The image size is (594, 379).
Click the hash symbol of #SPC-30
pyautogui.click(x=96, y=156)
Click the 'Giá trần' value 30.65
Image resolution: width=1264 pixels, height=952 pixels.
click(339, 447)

### GIVEN PROBLEM
Please repeat all of the entries above word for word, line by line.

### ANSWER FOR THIS EXERCISE
The image size is (594, 379).
Click the hash symbol of #SPC-30
pyautogui.click(x=96, y=156)
Click the 'Giá trần' value 30.65
Image resolution: width=1264 pixels, height=952 pixels.
click(339, 447)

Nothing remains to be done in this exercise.